#### Study text

RegDiffusion is a very fast regulatory network inference algorithm based on probabilistic diffusion model. It works well on genes and is capable to rapidly (<5min) predict biologically verifiable links from large single cell RNA-seq data with 14,000+ genes.

From Noise to Knowledge: Probabilistic Diffusion-Based Neural Inference of Gene Regulatory Networks
Hao Zhu, Donna K. Slonim
bioRxiv 2023.11.05.565675; doi: https://doi.org/10.1101/2023.11.05.565675

RegDiffusion is on pypi.

pip install regdiffusion

Check out the this tutorial for a quick tour of how to use RegDiffusion for your research!

This package regdiffusion provides the official implementation of the RegDiffusion algorithm and a set of easy-to-use companion tools to evaluate, analyze, and visualize the inferred network. We also provide access tools to GRN benchmarks and preprocessed single cell datasets for evaluation.

We tried to keep the top level interface straightforward. Right now, it only consists of 4 components: the RegDiffusionTrainer class, the GRN class, the GRNEvaluator class, and the data module.

• RegDiffusionTrainer: You can use it to train a RegDiffusion model by providing log transformed expression data in a numpy array. The training process could be either started or continued using the .train() method. You can export the inferred GRN using the .get_grn() method.
• GRN: The GRN class provides a container to save the inferred adjacency matrix and the corresponding gene names. You can save the GRN object to a local HDF5 file using the .to_hdf5() method and reload the saved file using the read_hdf5() function. It also comes with functionalities to export or visualize local regions. For example, you can use the .visualize_local_neighborhood() to generate a similar plot as used in the RegDiffusion paper. You can also extract the underlying adjacency list using the .extract_local_neighborhood() method.

########

**What you have to do**
Resume the RegDiffusion text from the point where it stops. The entries that follow the RegDiffusion text are separate material.

#### Information supplied

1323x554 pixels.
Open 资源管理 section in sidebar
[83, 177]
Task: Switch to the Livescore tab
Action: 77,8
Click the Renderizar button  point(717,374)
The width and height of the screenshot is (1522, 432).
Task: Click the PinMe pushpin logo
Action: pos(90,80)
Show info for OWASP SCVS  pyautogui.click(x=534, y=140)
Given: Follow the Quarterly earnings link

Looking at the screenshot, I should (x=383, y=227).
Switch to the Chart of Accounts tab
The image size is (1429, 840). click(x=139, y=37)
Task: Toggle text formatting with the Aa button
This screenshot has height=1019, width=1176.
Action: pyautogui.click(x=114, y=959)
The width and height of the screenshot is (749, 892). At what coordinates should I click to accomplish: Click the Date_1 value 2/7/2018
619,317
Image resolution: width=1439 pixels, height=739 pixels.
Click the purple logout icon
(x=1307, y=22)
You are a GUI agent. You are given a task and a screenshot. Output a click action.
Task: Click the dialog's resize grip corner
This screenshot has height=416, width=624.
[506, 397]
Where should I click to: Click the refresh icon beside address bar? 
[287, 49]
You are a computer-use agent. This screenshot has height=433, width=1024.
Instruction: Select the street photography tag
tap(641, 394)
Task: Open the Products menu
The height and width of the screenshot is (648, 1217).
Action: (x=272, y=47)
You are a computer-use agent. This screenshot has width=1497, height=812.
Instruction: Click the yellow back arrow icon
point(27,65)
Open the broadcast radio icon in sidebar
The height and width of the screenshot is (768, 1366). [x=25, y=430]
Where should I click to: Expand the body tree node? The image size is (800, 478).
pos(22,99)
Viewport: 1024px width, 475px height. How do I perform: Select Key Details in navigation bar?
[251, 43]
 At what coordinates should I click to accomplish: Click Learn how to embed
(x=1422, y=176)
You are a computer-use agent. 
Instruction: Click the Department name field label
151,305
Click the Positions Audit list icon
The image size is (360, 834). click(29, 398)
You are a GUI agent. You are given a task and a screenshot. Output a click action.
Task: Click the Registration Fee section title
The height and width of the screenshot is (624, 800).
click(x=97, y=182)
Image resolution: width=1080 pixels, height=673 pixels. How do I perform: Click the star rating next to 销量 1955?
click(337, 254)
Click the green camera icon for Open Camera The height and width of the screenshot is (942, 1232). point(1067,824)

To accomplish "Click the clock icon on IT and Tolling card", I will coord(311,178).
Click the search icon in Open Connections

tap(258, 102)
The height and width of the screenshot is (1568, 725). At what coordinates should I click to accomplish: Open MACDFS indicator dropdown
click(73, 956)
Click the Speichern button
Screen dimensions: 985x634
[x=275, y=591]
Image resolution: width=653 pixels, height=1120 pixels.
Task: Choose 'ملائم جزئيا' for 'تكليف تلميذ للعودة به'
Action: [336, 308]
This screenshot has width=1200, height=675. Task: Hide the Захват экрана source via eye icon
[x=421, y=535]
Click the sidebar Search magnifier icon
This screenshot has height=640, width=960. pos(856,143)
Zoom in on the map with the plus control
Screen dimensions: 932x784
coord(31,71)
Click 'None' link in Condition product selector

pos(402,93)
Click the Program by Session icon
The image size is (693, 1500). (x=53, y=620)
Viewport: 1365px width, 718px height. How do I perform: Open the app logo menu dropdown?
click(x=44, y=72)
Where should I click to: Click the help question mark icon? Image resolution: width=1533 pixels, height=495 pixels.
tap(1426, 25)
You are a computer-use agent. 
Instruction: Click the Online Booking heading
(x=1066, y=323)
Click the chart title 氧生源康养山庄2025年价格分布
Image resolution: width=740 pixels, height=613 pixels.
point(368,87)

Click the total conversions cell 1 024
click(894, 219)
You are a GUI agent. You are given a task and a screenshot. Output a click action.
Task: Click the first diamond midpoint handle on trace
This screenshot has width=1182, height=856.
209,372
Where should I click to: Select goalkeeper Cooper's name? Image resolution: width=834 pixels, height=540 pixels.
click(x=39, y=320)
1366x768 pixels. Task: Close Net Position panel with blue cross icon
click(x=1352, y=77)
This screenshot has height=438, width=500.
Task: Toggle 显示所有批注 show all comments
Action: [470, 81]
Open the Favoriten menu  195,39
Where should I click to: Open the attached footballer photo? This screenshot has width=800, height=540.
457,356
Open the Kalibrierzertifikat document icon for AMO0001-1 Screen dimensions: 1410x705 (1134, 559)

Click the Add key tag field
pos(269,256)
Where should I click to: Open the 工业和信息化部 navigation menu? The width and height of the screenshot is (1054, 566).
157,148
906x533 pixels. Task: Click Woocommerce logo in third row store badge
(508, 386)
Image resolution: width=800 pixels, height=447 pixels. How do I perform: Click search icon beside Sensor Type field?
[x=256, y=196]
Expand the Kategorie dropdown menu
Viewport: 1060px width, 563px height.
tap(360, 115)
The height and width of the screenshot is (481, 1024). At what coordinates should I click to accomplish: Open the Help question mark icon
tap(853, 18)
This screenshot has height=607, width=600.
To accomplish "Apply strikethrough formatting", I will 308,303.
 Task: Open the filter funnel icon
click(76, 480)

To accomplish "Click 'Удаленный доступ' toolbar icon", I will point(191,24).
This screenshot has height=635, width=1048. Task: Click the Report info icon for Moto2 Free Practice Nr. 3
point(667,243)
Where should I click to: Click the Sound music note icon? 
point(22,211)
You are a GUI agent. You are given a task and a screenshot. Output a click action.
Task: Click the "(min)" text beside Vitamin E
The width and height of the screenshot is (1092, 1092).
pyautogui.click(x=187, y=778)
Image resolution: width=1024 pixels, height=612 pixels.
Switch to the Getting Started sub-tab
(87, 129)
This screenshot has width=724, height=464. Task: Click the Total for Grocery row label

########

**Exercise output**
• GRNEvaluator: The ground truth of regulatory relationship often exist as list of edges but the values to be evaluated are often in adjacency matrix. The GRNEvaluator class is designed to fill the gap. Right now it supports common metrics such as AUROC, AUPR, AUPR Ratio, EP, and EPR.
• data module: Right now, the data module includes quick access to BEELINE benchmarks and our preprocessed single cell datasets on mouse microglia.

After the RegDiffusion model converges, what you get is simply an adjacency matrix. When you have thousands or tens of thousands of genes, it's getting difficult to analyze matrix at that scale. In our paper, we propose a way to analyze the local network by focusing on the genes you care the most. Check out the tutorials on the left side for how to perform a similar network analysis like the one we did in the paper. We are also working on an interactive tool to analyze saved GRN object.

Inference on networks with 15,000 genes takes under 5 minutes on an A100 GPU. In contrast, previous VAE based models would take more than 4 hours on the same device. Even if you don't have access to those fancy GPU cards, RegDiffusion still works. Inference on the same large network takes roughly 3 hours on a mid-range 12-core CPU.